マクドナルド、ロッテリア、バーガーキング、モスバーガー、ケンタッキーフライドチキン、ウェンディーズ、フレッシュネスバーガー、ファーストキッチン、サブウェイ、ドムドムハンバーガー、コンビニのホットスナック、それら思いつく限りの、ファーストフードのポテトたち。全部好きだ。
そのほか、家でジャガイモを細く切って揚げたお手製のポテト、レンジでチンするチンチンポテト、ファミレスのポテト、居酒屋のポテト、ハッシュドポテト、濃厚なチーズがかかっているポテト、紙袋に粉を入れて振って食べるポテト、ハンバーグのデミグラスソースを吸い込んだ付け合わせのポテト、ビジネスホテルの朝食バイキングに並んでいるひどく冷めたポテト、残り物のポテトをクリームソースで覆って焼き上げたグラタン仕立てのポテト、そうしたありとあらゆるポテトの類、その全てが大好きだ。
太さ細さ、サクサク感もホクホク感も、揚げていても焼いていても、塩でもケチャップでもディップでも、ジャガイモを調理したポテトであれば、その一切を問わない。

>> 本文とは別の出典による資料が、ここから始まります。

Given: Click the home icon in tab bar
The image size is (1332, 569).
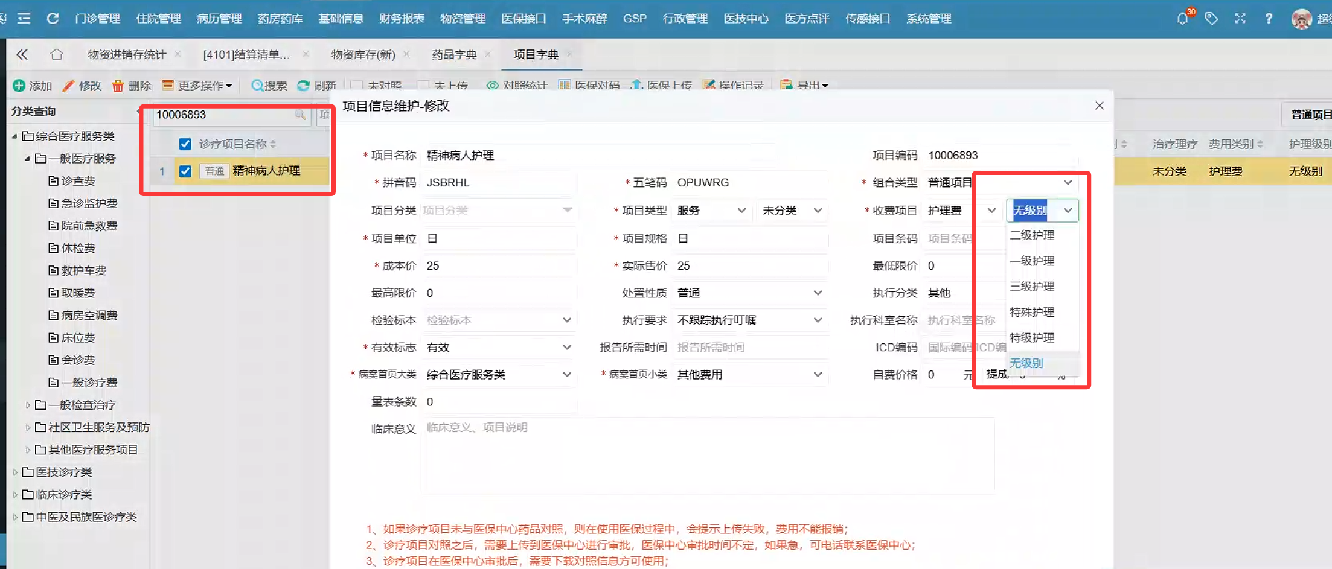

どれもがポテトとして、ただただ尊い。
昔は、もっとポテトに好みがあった。できれば細くて柔らかい、皮なしのポテトが良かった。例えばマクドナルドやロッテリアのポテトを、持ち帰りのビニール袋の口を結んで、閉じ込められたポテト自らの熱気で「しなしな」にさせたものが好きだった。それでもいつからか、私は満遍なく全てのポテトを愛し始めた。

あれはシェーキーズの食べ放題だった。シェーキーズといえば私の周りでは中学校の体育祭や文化祭の打ち上げ場所に選ばれた記憶がある。ここはピザやパスタなどのほかに、フライドポテトも並んでいた。輪切りにしたジャガイモをそのまま揚げた、フライドポテトと呼ぶべきか子供心にも戸惑いが生じるような荒々しいポテトだ。「フライドポテトも食べ放題!」と聞いてウキウキしていたのにこれなのかと思っていた。
しかし今では、あの荒々しいポテトのことが、何だか無性に恋しい。ろくでもない油で、チキンとかと一緒に揚げた時の風味がそのままこびりついたような、輪切りの雑なポテト。あんなポテト、あれ以来なかなか出会えない。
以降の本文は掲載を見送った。